» Task requirements: Would you write out the whole listing below exactly as given?
***** Source information *****
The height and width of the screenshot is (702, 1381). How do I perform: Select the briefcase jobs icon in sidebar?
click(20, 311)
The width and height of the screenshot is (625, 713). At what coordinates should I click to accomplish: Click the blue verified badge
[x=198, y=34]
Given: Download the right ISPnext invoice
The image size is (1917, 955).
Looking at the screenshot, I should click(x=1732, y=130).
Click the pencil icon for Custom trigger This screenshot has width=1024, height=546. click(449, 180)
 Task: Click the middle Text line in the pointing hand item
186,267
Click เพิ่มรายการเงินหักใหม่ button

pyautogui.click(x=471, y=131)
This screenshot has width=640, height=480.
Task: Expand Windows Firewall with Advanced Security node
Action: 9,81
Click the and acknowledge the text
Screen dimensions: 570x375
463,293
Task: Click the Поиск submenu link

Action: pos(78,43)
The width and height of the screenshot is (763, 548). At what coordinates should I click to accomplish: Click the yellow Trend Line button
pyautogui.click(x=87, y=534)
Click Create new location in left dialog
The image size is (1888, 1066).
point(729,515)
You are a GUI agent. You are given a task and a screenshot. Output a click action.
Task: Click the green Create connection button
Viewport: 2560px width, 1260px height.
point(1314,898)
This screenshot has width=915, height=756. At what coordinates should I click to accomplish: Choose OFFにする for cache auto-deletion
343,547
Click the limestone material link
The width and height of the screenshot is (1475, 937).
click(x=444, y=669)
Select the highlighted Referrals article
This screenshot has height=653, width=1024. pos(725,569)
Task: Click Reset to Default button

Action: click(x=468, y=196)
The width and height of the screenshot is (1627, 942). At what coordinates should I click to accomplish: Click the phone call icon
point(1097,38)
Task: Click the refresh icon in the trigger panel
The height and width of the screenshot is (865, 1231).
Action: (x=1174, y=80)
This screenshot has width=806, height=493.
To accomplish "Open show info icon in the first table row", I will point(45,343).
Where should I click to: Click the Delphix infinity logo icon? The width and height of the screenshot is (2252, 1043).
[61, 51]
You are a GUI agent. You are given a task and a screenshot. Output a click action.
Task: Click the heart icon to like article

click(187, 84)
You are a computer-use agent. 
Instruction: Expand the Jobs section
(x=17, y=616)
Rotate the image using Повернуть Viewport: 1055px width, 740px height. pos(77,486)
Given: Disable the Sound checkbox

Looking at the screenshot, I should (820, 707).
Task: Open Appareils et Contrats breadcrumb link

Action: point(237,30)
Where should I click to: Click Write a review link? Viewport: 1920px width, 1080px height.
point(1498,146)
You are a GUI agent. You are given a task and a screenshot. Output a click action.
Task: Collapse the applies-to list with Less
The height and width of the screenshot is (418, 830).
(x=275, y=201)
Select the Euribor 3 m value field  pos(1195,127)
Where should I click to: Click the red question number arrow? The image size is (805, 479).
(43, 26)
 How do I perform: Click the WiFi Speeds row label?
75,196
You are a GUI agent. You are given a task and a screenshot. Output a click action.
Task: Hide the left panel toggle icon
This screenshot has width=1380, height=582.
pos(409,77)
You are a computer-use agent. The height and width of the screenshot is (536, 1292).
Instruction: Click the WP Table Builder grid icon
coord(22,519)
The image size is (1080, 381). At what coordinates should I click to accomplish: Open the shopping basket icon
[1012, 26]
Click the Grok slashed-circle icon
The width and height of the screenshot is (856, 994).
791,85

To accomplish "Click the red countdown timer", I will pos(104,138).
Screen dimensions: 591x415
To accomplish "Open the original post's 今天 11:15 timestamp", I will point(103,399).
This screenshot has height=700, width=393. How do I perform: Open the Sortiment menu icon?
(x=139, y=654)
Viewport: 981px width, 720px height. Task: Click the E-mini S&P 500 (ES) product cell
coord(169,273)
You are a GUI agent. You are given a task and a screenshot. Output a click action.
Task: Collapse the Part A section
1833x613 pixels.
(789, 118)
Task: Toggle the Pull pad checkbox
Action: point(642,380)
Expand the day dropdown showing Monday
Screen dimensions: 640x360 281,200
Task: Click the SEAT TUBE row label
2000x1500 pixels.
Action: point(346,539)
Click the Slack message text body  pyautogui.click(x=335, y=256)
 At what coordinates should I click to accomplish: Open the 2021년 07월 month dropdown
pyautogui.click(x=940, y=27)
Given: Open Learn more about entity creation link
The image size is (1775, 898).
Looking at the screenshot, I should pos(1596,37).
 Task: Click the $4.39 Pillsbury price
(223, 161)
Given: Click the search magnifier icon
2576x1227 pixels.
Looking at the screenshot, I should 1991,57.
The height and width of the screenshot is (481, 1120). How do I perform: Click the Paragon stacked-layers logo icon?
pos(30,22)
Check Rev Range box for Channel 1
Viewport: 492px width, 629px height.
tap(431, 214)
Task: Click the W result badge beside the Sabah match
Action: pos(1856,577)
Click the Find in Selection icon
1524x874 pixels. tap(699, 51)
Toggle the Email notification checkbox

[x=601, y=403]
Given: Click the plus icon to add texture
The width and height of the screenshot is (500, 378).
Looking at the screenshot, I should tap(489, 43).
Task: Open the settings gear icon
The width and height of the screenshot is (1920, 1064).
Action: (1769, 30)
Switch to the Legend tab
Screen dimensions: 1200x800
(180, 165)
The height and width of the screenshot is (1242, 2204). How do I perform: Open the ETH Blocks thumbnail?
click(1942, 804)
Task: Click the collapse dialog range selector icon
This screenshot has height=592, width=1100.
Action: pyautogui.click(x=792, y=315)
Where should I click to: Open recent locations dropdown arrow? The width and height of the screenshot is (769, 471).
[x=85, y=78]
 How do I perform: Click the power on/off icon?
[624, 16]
*****
» Your response:
The height and width of the screenshot is (702, 1381). How do I perform: Select the briefcase jobs icon in sidebar?
click(20, 311)
The width and height of the screenshot is (625, 713). At what coordinates should I click to accomplish: Click the blue verified badge
[x=198, y=34]
Given: Download the right ISPnext invoice
The image size is (1917, 955).
Looking at the screenshot, I should click(x=1732, y=130).
Click the pencil icon for Custom trigger This screenshot has width=1024, height=546. click(449, 180)
 Task: Click the middle Text line in the pointing hand item
186,267
Click เพิ่มรายการเงินหักใหม่ button

pyautogui.click(x=471, y=131)
This screenshot has width=640, height=480.
Task: Expand Windows Firewall with Advanced Security node
Action: 9,81
Click the and acknowledge the text
Screen dimensions: 570x375
463,293
Task: Click the Поиск submenu link

Action: pos(78,43)
The width and height of the screenshot is (763, 548). At what coordinates should I click to accomplish: Click the yellow Trend Line button
pyautogui.click(x=87, y=534)
Click Create new location in left dialog
The image size is (1888, 1066).
point(729,515)
You are a GUI agent. You are given a task and a screenshot. Output a click action.
Task: Click the green Create connection button
Viewport: 2560px width, 1260px height.
point(1314,898)
This screenshot has width=915, height=756. At what coordinates should I click to accomplish: Choose OFFにする for cache auto-deletion
343,547
Click the limestone material link
The width and height of the screenshot is (1475, 937).
click(x=444, y=669)
Select the highlighted Referrals article
This screenshot has height=653, width=1024. pos(725,569)
Task: Click Reset to Default button

Action: click(x=468, y=196)
The width and height of the screenshot is (1627, 942). At what coordinates should I click to accomplish: Click the phone call icon
point(1097,38)
Task: Click the refresh icon in the trigger panel
The height and width of the screenshot is (865, 1231).
Action: (x=1174, y=80)
This screenshot has width=806, height=493.
To accomplish "Open show info icon in the first table row", I will point(45,343).
Where should I click to: Click the Delphix infinity logo icon? The width and height of the screenshot is (2252, 1043).
[61, 51]
You are a GUI agent. You are given a task and a screenshot. Output a click action.
Task: Click the heart icon to like article

click(187, 84)
You are a computer-use agent. 
Instruction: Expand the Jobs section
(x=17, y=616)
Rotate the image using Повернуть Viewport: 1055px width, 740px height. pos(77,486)
Given: Disable the Sound checkbox

Looking at the screenshot, I should (820, 707).
Task: Open Appareils et Contrats breadcrumb link

Action: point(237,30)
Where should I click to: Click Write a review link? Viewport: 1920px width, 1080px height.
point(1498,146)
You are a GUI agent. You are given a task and a screenshot. Output a click action.
Task: Collapse the applies-to list with Less
The height and width of the screenshot is (418, 830).
(x=275, y=201)
Select the Euribor 3 m value field  pos(1195,127)
Where should I click to: Click the red question number arrow? The image size is (805, 479).
(43, 26)
 How do I perform: Click the WiFi Speeds row label?
75,196
You are a GUI agent. You are given a task and a screenshot. Output a click action.
Task: Hide the left panel toggle icon
This screenshot has width=1380, height=582.
pos(409,77)
You are a computer-use agent. The height and width of the screenshot is (536, 1292).
Instruction: Click the WP Table Builder grid icon
coord(22,519)
The image size is (1080, 381). At what coordinates should I click to accomplish: Open the shopping basket icon
[1012, 26]
Click the Grok slashed-circle icon
The width and height of the screenshot is (856, 994).
791,85

To accomplish "Click the red countdown timer", I will pos(104,138).
Screen dimensions: 591x415
To accomplish "Open the original post's 今天 11:15 timestamp", I will point(103,399).
This screenshot has height=700, width=393. How do I perform: Open the Sortiment menu icon?
(x=139, y=654)
Viewport: 981px width, 720px height. Task: Click the E-mini S&P 500 (ES) product cell
coord(169,273)
You are a GUI agent. You are given a task and a screenshot. Output a click action.
Task: Collapse the Part A section
1833x613 pixels.
(789, 118)
Task: Toggle the Pull pad checkbox
Action: point(642,380)
Expand the day dropdown showing Monday
Screen dimensions: 640x360 281,200
Task: Click the SEAT TUBE row label
2000x1500 pixels.
Action: point(346,539)
Click the Slack message text body  pyautogui.click(x=335, y=256)
 At what coordinates should I click to accomplish: Open the 2021년 07월 month dropdown
pyautogui.click(x=940, y=27)
Given: Open Learn more about entity creation link
The image size is (1775, 898).
Looking at the screenshot, I should pos(1596,37).
 Task: Click the $4.39 Pillsbury price
(223, 161)
Given: Click the search magnifier icon
2576x1227 pixels.
Looking at the screenshot, I should 1991,57.
The height and width of the screenshot is (481, 1120). How do I perform: Click the Paragon stacked-layers logo icon?
pos(30,22)
Check Rev Range box for Channel 1
Viewport: 492px width, 629px height.
tap(431, 214)
Task: Click the W result badge beside the Sabah match
Action: pos(1856,577)
Click the Find in Selection icon
1524x874 pixels. tap(699, 51)
Toggle the Email notification checkbox

[x=601, y=403]
Given: Click the plus icon to add texture
The width and height of the screenshot is (500, 378).
Looking at the screenshot, I should tap(489, 43).
Task: Open the settings gear icon
The width and height of the screenshot is (1920, 1064).
Action: (1769, 30)
Switch to the Legend tab
Screen dimensions: 1200x800
(180, 165)
The height and width of the screenshot is (1242, 2204). How do I perform: Open the ETH Blocks thumbnail?
click(1942, 804)
Task: Click the collapse dialog range selector icon
This screenshot has height=592, width=1100.
Action: pyautogui.click(x=792, y=315)
Where should I click to: Open recent locations dropdown arrow? The width and height of the screenshot is (769, 471).
[x=85, y=78]
 How do I perform: Click the power on/off icon?
[624, 16]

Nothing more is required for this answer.